Recurrence of paroxysmal atrial fibrillation after cryoisolation of the pulmonary veins. Is a “redo” procedure using the cryoballoon useful?
- First Online:
- 329 Downloads
Pulmonary vein (PV) isolation with the cryoballoon technique is an effective and safe method to treat patients with paroxysmal atrial fibrillation (AF). However, the optimal treatment strategy for patients with recurrences after this ablation is unclear.
The aim of this single centre study was to evaluate the efficacy and safety of a “redo” procedure using the cryoballoon in this patient cohort. The secondary study objectives were to determine the rate of reconduction for individual PVs of the patients undergoing “redo” ablation and potential predictors of persistent PV isolation (PVI).
Between April 2006 and September 2009, all patients with paroxysmal AF recurrences after cryoballoon ablation a “redo” ablation with the cryoballoon was offered. PV conduction was determined and cryoapplications were performed in all reconnected PVs. Every 3 months, 7-day Holter ECG, symptom-driven transtelephonic ECG recordings, and questionnaires were collected for 12 months.

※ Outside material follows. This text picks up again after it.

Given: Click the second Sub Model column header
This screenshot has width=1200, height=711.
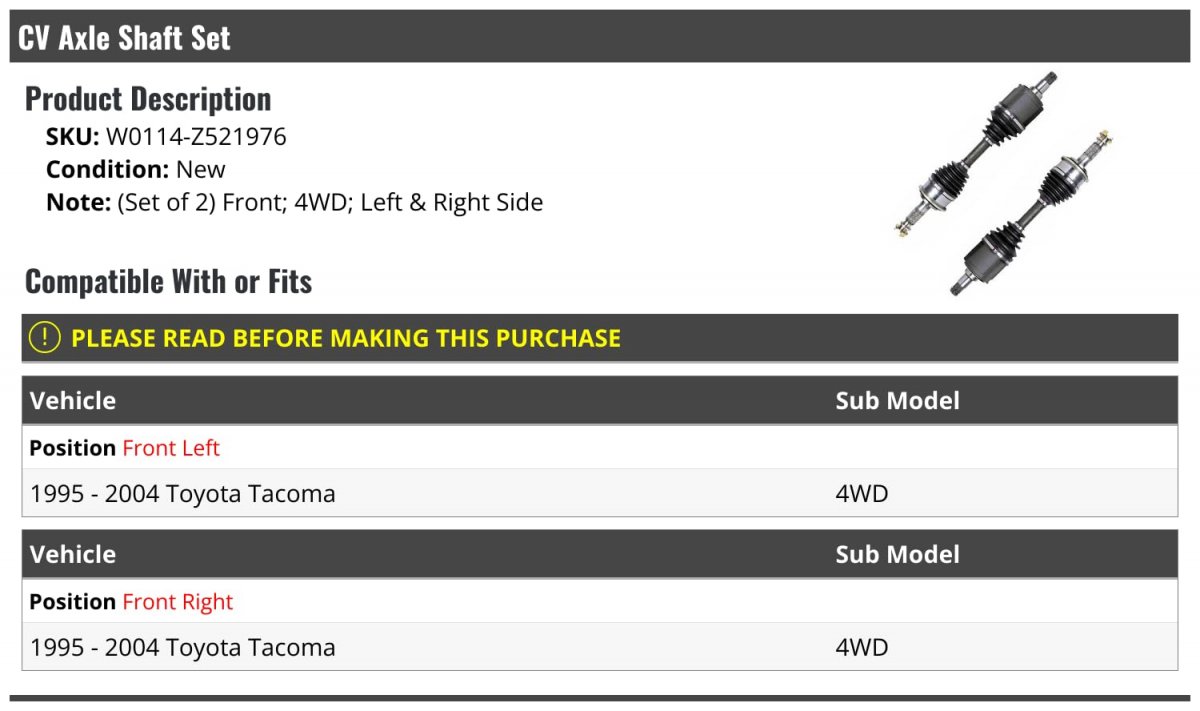Looking at the screenshot, I should click(897, 554).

Forty-seven patients underwent “redo” cryoballoon ablation. In all these patients, at least one PV with reconduction was found. Recurrent conduction was documented in 63 % of the left superior PV, 56 % of the left inferior PV, 43 % of the right superior PV, and 56 % of the right inferior PV. In 28 of the 47 patients (60 %), no AF recurrence was detectable during the 12-month follow-up (after 3 months blanking period). Rate of severe complications was low and not significantly different from that of the initial ablations.
“Redo” ablation using cryoballoon technology may be an effective and safe method to treat patients with recurrence of paroxysmal AF after cryoballoon PVI.